> **What to work on**
Go to the line containing "677x381 pixels. Task: Reload the current page" in the records below and retype from there through the final line, exactly.

(Beginning of Material provided)

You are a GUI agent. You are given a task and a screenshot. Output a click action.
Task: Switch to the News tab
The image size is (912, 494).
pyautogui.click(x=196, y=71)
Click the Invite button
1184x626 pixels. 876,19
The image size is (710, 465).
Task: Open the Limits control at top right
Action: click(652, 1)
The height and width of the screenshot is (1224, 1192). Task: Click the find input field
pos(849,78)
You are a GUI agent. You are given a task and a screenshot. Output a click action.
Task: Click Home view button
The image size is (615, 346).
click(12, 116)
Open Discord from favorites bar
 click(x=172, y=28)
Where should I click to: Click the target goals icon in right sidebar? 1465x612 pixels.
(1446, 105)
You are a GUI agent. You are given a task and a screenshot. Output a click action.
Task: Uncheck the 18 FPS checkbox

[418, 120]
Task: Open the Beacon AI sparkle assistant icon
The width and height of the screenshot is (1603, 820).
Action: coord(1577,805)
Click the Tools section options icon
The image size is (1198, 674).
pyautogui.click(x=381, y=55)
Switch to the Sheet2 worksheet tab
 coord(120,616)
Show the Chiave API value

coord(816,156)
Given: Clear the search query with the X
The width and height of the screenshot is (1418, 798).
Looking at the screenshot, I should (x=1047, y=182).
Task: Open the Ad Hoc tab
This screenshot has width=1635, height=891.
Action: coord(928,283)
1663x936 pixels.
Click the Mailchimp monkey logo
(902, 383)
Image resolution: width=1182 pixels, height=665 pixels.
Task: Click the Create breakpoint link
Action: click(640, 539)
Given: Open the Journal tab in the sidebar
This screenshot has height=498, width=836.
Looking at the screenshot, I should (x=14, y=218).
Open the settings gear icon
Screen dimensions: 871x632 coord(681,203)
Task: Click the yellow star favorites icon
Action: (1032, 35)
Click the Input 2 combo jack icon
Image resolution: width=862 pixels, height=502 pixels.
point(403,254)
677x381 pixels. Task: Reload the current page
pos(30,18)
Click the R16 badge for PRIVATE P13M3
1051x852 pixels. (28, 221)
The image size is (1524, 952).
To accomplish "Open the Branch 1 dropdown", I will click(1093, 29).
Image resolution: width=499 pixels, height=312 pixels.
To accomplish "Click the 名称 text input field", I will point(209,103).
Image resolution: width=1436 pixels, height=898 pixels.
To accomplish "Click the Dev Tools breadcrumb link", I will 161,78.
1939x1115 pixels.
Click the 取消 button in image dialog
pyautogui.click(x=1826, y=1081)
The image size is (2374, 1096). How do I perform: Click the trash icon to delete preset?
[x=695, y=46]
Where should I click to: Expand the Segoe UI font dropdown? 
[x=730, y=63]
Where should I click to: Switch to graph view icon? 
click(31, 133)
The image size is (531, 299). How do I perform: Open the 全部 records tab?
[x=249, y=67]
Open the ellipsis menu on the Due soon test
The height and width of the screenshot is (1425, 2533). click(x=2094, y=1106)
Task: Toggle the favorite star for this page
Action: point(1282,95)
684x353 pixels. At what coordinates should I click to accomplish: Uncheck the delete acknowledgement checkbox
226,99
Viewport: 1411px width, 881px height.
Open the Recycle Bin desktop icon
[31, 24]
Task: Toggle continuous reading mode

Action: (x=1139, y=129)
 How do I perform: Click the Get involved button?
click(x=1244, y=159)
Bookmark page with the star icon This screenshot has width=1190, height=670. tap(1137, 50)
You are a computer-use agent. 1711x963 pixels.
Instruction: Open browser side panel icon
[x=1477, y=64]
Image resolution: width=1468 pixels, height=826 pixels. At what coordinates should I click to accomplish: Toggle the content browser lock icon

(End of Material provided)

> **Task solution**
677x381 pixels. Task: Reload the current page
pos(30,18)
Click the R16 badge for PRIVATE P13M3
1051x852 pixels. (28, 221)
The image size is (1524, 952).
To accomplish "Open the Branch 1 dropdown", I will click(1093, 29).
Image resolution: width=499 pixels, height=312 pixels.
To accomplish "Click the 名称 text input field", I will point(209,103).
Image resolution: width=1436 pixels, height=898 pixels.
To accomplish "Click the Dev Tools breadcrumb link", I will 161,78.
1939x1115 pixels.
Click the 取消 button in image dialog
pyautogui.click(x=1826, y=1081)
The image size is (2374, 1096). How do I perform: Click the trash icon to delete preset?
[x=695, y=46]
Where should I click to: Expand the Segoe UI font dropdown? 
[x=730, y=63]
Where should I click to: Switch to graph view icon? 
click(31, 133)
The image size is (531, 299). How do I perform: Open the 全部 records tab?
[x=249, y=67]
Open the ellipsis menu on the Due soon test
The height and width of the screenshot is (1425, 2533). click(x=2094, y=1106)
Task: Toggle the favorite star for this page
Action: point(1282,95)
684x353 pixels. At what coordinates should I click to accomplish: Uncheck the delete acknowledgement checkbox
226,99
Viewport: 1411px width, 881px height.
Open the Recycle Bin desktop icon
[31, 24]
Task: Toggle continuous reading mode

Action: (x=1139, y=129)
 How do I perform: Click the Get involved button?
click(x=1244, y=159)
Bookmark page with the star icon This screenshot has width=1190, height=670. tap(1137, 50)
You are a computer-use agent. 1711x963 pixels.
Instruction: Open browser side panel icon
[x=1477, y=64]
Image resolution: width=1468 pixels, height=826 pixels. At what coordinates should I click to accomplish: Toggle the content browser lock icon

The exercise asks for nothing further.